How often do you walk down the street whilst using a mobile phone? How unaware of your surroundings do you think this makes you? According to the Washington Post, roughly 50% of young people aged between 15 and 19 years old use a mobile phone when walking to school. Home to not one, but two large secondary schools, Oundle’s streets are dominated by groups of school pupils seven months of the year.
Despite the fact that both Prince William and Oundle School have implemented a ban on mobile phone usage around school, with the latter disallowing them in town as well, this does not deter students from using their phones. The urge to use mobiles on the street seems irresistible. One Oundle School pupil said: ‘It’s impossible to ignore the pull of social media, and I constantly find myself checking applications such as Facebook or Instagram whenever I have the chance.’
The question is, what kind of effect does this have on street life? Watching the midday morning rush of pupils and adults, it is astonishing to see how few people even look up from their screens when crossing the road, especially on the particularly hazardous crossing where Glapthorn Road and Blackpot Lane intercept.

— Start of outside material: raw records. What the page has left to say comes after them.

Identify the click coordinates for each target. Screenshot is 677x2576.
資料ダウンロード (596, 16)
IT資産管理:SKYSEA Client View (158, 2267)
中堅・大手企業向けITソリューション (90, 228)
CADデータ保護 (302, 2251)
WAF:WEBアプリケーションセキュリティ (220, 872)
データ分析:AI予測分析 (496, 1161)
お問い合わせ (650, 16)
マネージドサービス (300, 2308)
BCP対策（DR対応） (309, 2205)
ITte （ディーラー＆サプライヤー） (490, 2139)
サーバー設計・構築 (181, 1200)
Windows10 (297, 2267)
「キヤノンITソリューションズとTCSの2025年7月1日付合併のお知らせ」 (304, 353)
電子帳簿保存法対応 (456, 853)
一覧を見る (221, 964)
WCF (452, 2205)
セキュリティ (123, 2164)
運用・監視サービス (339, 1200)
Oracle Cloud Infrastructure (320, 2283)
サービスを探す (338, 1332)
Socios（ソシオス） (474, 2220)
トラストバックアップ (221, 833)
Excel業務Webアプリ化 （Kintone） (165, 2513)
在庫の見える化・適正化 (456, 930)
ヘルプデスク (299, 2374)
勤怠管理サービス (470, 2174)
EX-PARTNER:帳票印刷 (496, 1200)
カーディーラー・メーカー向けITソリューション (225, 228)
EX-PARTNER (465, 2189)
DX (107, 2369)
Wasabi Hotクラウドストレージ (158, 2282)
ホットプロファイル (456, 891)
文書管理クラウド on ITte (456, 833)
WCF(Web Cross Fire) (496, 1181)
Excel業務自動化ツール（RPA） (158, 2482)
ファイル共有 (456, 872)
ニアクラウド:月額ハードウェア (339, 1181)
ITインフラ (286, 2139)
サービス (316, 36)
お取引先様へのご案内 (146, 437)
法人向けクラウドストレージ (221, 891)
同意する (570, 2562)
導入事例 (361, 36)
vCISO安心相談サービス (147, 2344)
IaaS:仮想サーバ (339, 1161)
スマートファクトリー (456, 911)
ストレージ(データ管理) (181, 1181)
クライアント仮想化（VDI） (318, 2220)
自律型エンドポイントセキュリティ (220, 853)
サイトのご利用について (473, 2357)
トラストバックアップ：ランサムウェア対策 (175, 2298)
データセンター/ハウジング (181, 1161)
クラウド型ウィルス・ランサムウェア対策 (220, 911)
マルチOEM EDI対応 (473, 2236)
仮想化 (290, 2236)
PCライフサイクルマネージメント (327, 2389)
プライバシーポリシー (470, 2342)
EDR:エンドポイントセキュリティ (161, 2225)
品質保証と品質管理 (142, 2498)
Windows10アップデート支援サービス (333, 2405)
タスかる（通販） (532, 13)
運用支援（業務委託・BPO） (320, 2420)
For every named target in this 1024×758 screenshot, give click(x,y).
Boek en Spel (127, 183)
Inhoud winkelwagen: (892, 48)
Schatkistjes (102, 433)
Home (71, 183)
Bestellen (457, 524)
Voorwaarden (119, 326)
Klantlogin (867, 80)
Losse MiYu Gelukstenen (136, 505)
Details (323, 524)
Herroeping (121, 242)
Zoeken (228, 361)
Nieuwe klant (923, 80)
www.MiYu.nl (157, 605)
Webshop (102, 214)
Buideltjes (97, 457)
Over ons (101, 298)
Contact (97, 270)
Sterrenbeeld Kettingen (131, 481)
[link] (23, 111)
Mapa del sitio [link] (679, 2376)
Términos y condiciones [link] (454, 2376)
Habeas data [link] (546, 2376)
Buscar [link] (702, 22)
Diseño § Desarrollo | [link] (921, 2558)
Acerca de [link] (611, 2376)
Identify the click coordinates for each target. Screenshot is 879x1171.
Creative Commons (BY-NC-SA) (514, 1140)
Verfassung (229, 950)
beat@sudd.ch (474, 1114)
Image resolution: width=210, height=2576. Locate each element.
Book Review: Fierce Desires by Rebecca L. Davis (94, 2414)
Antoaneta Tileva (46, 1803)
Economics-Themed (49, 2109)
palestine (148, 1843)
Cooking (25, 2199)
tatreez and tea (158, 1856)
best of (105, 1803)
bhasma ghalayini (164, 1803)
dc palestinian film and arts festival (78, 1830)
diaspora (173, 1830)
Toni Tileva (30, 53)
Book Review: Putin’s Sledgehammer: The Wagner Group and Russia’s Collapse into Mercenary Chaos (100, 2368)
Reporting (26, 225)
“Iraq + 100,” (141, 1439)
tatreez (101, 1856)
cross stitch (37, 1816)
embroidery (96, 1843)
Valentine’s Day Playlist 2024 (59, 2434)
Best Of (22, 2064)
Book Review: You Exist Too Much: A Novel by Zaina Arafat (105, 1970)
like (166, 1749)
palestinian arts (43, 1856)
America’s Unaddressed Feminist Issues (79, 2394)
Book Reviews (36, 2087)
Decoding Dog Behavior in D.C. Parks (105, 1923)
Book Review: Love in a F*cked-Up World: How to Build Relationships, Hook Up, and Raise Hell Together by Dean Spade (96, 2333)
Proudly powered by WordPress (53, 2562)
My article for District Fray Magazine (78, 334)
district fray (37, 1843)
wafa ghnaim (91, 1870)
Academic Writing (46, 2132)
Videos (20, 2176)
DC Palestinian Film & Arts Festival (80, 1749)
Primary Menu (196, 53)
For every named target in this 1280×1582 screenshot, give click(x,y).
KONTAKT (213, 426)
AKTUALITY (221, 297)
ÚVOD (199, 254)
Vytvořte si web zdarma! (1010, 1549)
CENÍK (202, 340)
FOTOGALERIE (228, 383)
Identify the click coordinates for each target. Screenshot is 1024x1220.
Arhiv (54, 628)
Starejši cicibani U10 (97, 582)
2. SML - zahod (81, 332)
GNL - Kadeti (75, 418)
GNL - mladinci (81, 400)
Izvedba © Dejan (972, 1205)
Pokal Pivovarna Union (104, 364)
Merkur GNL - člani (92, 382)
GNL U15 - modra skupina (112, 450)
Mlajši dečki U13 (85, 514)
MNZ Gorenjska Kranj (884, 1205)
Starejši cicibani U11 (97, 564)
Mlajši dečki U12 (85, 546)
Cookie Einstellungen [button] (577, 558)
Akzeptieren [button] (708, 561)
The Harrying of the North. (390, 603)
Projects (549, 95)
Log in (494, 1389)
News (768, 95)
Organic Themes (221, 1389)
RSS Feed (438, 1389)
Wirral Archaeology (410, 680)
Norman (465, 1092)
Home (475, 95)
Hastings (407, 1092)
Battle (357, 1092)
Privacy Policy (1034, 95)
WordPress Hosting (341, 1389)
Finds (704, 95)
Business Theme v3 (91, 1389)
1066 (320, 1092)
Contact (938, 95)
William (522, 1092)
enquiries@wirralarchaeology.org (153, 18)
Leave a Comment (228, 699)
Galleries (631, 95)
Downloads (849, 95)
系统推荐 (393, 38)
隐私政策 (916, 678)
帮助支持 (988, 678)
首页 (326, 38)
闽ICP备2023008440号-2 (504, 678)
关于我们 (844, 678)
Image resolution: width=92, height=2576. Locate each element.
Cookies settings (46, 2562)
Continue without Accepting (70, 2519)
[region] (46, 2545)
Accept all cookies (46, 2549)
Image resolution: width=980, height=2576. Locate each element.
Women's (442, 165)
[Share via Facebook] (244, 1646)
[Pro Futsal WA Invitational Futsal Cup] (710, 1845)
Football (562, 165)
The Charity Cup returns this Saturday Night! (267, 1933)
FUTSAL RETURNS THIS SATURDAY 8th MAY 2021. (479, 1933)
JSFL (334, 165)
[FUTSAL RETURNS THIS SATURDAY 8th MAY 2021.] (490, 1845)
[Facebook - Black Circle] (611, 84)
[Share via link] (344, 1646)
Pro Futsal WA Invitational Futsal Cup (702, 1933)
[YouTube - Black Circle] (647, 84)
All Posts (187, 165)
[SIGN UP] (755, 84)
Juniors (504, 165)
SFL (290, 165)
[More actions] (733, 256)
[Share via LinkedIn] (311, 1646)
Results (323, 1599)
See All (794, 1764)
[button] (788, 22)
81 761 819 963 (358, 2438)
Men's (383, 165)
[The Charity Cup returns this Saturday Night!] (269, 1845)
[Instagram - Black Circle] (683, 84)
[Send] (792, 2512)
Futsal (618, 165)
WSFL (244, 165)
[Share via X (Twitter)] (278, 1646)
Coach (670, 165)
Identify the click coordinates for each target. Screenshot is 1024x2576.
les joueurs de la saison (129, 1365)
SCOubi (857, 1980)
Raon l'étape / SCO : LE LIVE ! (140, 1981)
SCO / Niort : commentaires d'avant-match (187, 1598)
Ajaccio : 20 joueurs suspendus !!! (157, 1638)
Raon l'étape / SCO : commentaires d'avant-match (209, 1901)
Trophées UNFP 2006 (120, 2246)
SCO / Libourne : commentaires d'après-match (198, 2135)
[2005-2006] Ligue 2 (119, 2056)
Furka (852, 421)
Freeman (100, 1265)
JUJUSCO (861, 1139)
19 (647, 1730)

German youths describe such people as being ‘smombies’ a cross between the words ‘smartphone’ and ‘zombies.’ Not being able to ‘resist the pull’ seems to be evidence of addiction, and a survey conducted by Social Media Today has found that teens between the ages of 15-19 spend at least three hours a day on social media. That’s 21 hours a week; nearly a full day a week is taken up by meaningless scrolling.
The Daily Mail recently found that 42% of people in the UK have walked into something while using their phone. One pupil told me: ‘I was reading a text on my phone, which meant I wasn’t concentrating, and I walked face first into a tree and banged my head.’